Selected extract:
Fibromyalgia Treatments: Use & Benefits
Wondering what other fibromyalgia patients use to treat their symptoms and how they rate these therapies? Emma K. Guymer, M.D. looked at key symptom ratings, frequency of other associated conditions, and use of various treatments in 150 fibro patients in Australia.*
The evaluated patients were referred by Melbourne physicians to a local rheumatology clinic between March 2008 and September 2010. No one was pre-selected based on symptoms or treatments because the study goal was to look at factors in a community sample of people with fibromyalgia.
Out of 150 patients, 63% met the strict tender point criteria (i.e., they had at least 11 of the 18 specified tender points), while the remaining study participants were diagnosed with fibro based on symptoms. The latter method is common practice by many physicians who recognize the widespread pain of fibromyalgia and its associated symptoms. Both approaches are described in our website section on diagnosis.
As expected, patients meeting the tender point criteria had higher ratings for pain, fatigue and trouble sleeping, as well as a greater number of associated conditions. Among all 150 patients the average number of associated conditions was five. The two most common were chronic headaches and irritable bowel syndrome, as shown below.
“A higher number of associated conditions in this group of patients was correlated with a longer duration of symptoms, worse pain, and a higher illness impact,” states Guymer. Why more associated conditions were found in patients with a longer illness duration was not addressed.
Study participants’ average age was 47 and duration of fibro was 10 years. Guymer found that the younger a patient’s age, the more serious they rated their fatigue. She suggests that may be because “younger people expect to have higher than usual energy levels in keeping with their peers.” This implies older patients are more apt to attribute fatigue to aging, which could be a false assumption.
What about the use of various treatments and their rated benefits? At the time of the study, low-dose tricyclic antidepressants (such as amitriptyline), Cymbalta, and Lyrica were available in Australia, although not specifically approved for treating fibromyalgia. Guymer’s research report emphasizes that these three medications have “evidence of significant benefit in the management of fibromyalgia.” But as it turned out, these meds did not live up to expectations.

Activity: Please reproduce the part of the fibromyalgia treatments text starting at "Out of 150 patients, 63%" and ending at "section on diagnosis.".

Data for analysis:
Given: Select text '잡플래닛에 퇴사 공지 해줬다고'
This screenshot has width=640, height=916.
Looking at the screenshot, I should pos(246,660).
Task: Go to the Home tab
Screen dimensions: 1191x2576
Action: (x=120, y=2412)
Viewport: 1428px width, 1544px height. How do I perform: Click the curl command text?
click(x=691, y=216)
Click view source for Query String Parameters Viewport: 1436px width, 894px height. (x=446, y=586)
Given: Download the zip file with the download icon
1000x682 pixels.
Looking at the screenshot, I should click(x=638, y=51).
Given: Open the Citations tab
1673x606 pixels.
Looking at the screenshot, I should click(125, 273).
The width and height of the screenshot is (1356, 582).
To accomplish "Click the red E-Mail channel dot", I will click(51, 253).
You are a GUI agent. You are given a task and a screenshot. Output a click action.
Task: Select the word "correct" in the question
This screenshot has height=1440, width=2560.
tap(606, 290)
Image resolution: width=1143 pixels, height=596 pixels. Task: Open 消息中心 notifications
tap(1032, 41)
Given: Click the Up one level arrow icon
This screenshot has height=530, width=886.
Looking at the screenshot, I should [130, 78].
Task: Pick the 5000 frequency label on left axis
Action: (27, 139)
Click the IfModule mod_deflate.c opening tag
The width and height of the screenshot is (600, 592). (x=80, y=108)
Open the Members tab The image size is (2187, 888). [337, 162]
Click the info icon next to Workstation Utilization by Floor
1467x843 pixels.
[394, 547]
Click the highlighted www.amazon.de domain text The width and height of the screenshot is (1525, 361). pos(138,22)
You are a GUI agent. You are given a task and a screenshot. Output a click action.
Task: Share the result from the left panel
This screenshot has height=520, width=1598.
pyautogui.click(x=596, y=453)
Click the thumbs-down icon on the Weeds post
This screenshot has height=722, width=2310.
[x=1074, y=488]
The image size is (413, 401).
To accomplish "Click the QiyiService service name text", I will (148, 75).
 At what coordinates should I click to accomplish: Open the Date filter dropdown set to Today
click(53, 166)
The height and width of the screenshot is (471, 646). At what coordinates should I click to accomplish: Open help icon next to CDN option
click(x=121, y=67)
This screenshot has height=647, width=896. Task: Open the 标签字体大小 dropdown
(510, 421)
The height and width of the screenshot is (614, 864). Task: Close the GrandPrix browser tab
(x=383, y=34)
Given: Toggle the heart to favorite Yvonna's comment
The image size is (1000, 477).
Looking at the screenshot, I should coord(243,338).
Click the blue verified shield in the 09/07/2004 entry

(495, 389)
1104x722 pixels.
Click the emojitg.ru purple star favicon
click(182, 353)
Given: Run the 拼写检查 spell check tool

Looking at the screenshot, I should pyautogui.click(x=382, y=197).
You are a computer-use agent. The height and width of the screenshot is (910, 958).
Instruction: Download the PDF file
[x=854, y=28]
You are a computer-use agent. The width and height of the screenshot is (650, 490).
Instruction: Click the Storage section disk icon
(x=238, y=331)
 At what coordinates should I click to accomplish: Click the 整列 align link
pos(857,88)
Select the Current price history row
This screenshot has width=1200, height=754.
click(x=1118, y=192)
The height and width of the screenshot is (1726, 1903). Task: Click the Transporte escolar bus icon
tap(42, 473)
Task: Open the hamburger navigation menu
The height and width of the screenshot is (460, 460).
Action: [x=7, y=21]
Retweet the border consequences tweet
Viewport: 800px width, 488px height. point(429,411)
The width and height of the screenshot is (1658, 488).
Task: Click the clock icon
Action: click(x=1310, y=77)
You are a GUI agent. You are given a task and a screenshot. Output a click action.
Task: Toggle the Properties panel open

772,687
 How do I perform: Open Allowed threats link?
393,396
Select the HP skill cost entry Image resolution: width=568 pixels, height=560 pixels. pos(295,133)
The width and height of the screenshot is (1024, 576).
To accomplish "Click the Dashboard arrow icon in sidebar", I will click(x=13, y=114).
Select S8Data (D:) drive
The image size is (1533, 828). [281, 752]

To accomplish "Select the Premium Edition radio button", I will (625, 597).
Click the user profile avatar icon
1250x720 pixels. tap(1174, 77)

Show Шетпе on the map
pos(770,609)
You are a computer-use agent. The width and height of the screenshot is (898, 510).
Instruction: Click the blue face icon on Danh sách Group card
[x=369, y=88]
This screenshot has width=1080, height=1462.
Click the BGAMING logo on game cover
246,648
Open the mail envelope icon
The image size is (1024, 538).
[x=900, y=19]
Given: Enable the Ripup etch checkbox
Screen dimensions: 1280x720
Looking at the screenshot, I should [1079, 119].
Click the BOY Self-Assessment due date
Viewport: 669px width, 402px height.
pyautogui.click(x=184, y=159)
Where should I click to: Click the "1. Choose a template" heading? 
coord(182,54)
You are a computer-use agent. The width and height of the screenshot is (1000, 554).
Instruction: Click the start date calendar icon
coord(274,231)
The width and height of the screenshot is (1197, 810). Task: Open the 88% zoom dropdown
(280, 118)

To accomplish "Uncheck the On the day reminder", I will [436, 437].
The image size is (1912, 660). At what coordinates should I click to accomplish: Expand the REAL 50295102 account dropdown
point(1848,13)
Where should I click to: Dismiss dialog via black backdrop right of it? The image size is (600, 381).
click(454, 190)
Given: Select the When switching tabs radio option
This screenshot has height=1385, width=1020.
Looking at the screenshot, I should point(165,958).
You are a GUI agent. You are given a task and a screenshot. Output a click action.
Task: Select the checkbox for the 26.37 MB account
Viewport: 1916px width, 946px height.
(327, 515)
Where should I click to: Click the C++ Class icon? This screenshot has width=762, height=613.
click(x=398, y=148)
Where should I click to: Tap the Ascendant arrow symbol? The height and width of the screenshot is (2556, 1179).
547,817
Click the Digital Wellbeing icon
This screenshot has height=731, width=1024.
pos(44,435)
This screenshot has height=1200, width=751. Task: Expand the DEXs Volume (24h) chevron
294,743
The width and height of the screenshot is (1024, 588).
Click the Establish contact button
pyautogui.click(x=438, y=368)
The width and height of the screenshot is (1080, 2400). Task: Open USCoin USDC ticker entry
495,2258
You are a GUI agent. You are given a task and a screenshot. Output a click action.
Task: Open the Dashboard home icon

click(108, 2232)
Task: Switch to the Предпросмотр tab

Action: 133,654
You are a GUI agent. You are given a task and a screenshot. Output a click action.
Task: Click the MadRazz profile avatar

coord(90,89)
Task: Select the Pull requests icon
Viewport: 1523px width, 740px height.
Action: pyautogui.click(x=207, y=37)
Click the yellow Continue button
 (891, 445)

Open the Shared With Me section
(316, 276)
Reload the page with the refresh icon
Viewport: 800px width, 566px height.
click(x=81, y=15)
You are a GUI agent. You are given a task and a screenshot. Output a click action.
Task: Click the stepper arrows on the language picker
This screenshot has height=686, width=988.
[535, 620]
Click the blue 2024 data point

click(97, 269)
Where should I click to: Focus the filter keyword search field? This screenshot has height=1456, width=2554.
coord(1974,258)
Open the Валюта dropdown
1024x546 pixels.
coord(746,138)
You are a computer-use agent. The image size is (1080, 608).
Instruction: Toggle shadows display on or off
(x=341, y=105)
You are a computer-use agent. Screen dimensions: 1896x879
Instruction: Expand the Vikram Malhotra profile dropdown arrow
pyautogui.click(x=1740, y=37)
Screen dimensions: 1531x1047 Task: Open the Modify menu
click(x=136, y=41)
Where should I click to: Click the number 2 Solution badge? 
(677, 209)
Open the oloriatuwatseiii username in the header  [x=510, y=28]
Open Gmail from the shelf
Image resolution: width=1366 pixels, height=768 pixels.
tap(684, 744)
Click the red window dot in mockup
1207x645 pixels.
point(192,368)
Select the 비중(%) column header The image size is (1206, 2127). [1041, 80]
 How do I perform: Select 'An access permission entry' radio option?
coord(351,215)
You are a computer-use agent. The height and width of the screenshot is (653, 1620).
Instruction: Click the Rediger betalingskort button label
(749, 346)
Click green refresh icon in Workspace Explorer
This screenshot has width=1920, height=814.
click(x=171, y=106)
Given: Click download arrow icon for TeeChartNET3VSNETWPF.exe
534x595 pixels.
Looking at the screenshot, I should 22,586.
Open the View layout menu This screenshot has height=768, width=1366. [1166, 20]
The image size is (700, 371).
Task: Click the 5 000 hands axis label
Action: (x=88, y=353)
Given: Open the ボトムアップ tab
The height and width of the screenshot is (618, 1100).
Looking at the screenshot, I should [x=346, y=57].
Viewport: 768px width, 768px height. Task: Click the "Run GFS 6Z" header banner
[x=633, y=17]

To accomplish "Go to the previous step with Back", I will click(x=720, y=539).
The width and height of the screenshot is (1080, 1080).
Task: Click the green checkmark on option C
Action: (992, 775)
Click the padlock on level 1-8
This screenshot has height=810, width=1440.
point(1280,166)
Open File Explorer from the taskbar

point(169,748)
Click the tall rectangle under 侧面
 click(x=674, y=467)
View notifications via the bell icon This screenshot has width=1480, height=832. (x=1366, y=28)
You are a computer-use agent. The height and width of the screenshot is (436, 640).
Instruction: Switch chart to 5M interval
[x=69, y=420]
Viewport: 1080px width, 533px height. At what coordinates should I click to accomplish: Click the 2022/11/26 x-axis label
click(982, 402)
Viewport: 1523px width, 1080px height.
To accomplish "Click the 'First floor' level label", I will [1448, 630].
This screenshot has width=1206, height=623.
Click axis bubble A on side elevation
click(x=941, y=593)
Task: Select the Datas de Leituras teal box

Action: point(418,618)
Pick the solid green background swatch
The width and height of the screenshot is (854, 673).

The answer:
Out of 150 patients, 63% met the strict tender point criteria (i.e., they had at least 11 of the 18 specified tender points), while the remaining study participants were diagnosed with fibro based on symptoms. The latter method is common practice by many physicians who recognize the widespread pain of fibromyalgia and its associated symptoms. Both approaches are described in our website section on diagnosis.